Quinto día.- Estaba –créanme- desesperado, cuando un rayo de luz –y no me refiero a la peli de Marisol- ha alumbrado mi vida. Aprovechando el siestorro de mi suegra me he subido a la azotea y he divisado a una mujer espectacular haciendo ejercicios varios en la terraza contigua. Al verme, me ha guiñado un ojo y yo he recordado unos entrañables versos de Bécquer: «Hoy la tierra y los cielos me sonríen,/(...)hoy la he visto.../La he visto y me ha mirado.../¡Hoy creo/en Dios!».

He bajado raudo para contárselo a la suegra, básicamente para fastidiar...Y, de pronto, la vieja, eufórica, me ha soltado: «¡Ah! Me hablas de Paco, el transexual...».

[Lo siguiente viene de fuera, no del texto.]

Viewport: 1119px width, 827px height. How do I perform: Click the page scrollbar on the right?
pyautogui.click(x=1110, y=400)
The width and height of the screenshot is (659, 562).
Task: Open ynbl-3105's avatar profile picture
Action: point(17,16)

Otros versos de Bécquer han pululado, en ese momento, raudos, por mi mente: «y entonces comprendí por qué se mata». Y del dicho al hecho. Ahora paso la cuarentena en una celda, la 13 -¡natural!-. Casi lo prefiero. Lo único que me joroba, de veras, es la certeza de que esos amigotes/cabrones seguirán, con toda seguridad, ahí, en el bar de Paco, brindando, irónicamente, por mí, por ‘Ceni’, por ‘Armengolo’... ¿Pero, de verdad, qué les hice yo a mis padres?